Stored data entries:
++++++++++
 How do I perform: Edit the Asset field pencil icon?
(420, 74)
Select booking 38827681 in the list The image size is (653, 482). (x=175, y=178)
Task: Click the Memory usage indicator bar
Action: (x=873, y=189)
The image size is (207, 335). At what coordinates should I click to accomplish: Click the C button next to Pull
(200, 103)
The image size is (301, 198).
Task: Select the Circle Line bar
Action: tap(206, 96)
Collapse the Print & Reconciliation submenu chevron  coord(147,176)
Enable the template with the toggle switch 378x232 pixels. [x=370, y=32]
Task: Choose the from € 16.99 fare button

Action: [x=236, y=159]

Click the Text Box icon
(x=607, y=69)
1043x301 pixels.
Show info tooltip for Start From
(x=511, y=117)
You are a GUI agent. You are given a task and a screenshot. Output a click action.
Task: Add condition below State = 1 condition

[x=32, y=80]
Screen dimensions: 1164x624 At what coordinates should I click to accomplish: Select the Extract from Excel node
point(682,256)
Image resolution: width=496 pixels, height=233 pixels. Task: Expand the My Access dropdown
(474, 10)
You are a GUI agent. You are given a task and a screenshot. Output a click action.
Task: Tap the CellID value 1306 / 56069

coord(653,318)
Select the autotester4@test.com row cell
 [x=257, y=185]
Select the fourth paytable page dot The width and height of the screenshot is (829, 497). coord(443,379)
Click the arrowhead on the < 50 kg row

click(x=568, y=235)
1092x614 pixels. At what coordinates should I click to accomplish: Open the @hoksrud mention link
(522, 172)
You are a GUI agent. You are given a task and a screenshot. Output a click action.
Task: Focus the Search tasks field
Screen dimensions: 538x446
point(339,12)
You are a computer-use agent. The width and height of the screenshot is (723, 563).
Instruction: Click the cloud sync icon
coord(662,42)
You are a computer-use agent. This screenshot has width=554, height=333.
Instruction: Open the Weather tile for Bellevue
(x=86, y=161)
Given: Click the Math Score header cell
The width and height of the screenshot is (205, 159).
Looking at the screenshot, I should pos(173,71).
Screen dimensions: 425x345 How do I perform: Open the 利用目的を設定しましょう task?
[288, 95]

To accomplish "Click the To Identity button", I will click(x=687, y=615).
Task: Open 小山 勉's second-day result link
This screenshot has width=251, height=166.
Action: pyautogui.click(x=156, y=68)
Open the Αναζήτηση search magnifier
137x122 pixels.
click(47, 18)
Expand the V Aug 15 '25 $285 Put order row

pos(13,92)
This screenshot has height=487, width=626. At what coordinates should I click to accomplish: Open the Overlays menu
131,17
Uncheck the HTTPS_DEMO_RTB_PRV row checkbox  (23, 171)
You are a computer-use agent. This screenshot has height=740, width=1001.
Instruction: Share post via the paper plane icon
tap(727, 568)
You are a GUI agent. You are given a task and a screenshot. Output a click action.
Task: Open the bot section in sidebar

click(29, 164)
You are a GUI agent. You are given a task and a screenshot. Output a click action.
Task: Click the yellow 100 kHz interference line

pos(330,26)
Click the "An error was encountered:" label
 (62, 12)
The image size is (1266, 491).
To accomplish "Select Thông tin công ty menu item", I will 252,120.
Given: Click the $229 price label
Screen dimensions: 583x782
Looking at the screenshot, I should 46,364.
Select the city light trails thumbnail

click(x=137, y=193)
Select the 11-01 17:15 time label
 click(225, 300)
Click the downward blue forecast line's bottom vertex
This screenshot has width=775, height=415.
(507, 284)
++++++++++
**Exercise goal**
Write out, word for word, every line from the one containing "Instruction: Open the" through the last line of the records above.

**Solved exercise**
Instruction: Open the Weather tile for Bellevue
(x=86, y=161)
Given: Click the Math Score header cell
The width and height of the screenshot is (205, 159).
Looking at the screenshot, I should pos(173,71).
Screen dimensions: 425x345 How do I perform: Open the 利用目的を設定しましょう task?
[288, 95]

To accomplish "Click the To Identity button", I will click(x=687, y=615).
Task: Open 小山 勉's second-day result link
This screenshot has width=251, height=166.
Action: pyautogui.click(x=156, y=68)
Open the Αναζήτηση search magnifier
137x122 pixels.
click(47, 18)
Expand the V Aug 15 '25 $285 Put order row

pos(13,92)
This screenshot has height=487, width=626. At what coordinates should I click to accomplish: Open the Overlays menu
131,17
Uncheck the HTTPS_DEMO_RTB_PRV row checkbox  (23, 171)
You are a computer-use agent. This screenshot has height=740, width=1001.
Instruction: Share post via the paper plane icon
tap(727, 568)
You are a GUI agent. You are given a task and a screenshot. Output a click action.
Task: Open the bot section in sidebar

click(29, 164)
You are a GUI agent. You are given a task and a screenshot. Output a click action.
Task: Click the yellow 100 kHz interference line

pos(330,26)
Click the "An error was encountered:" label
 (62, 12)
The image size is (1266, 491).
To accomplish "Select Thông tin công ty menu item", I will 252,120.
Given: Click the $229 price label
Screen dimensions: 583x782
Looking at the screenshot, I should 46,364.
Select the city light trails thumbnail

click(x=137, y=193)
Select the 11-01 17:15 time label
 click(225, 300)
Click the downward blue forecast line's bottom vertex
This screenshot has width=775, height=415.
(507, 284)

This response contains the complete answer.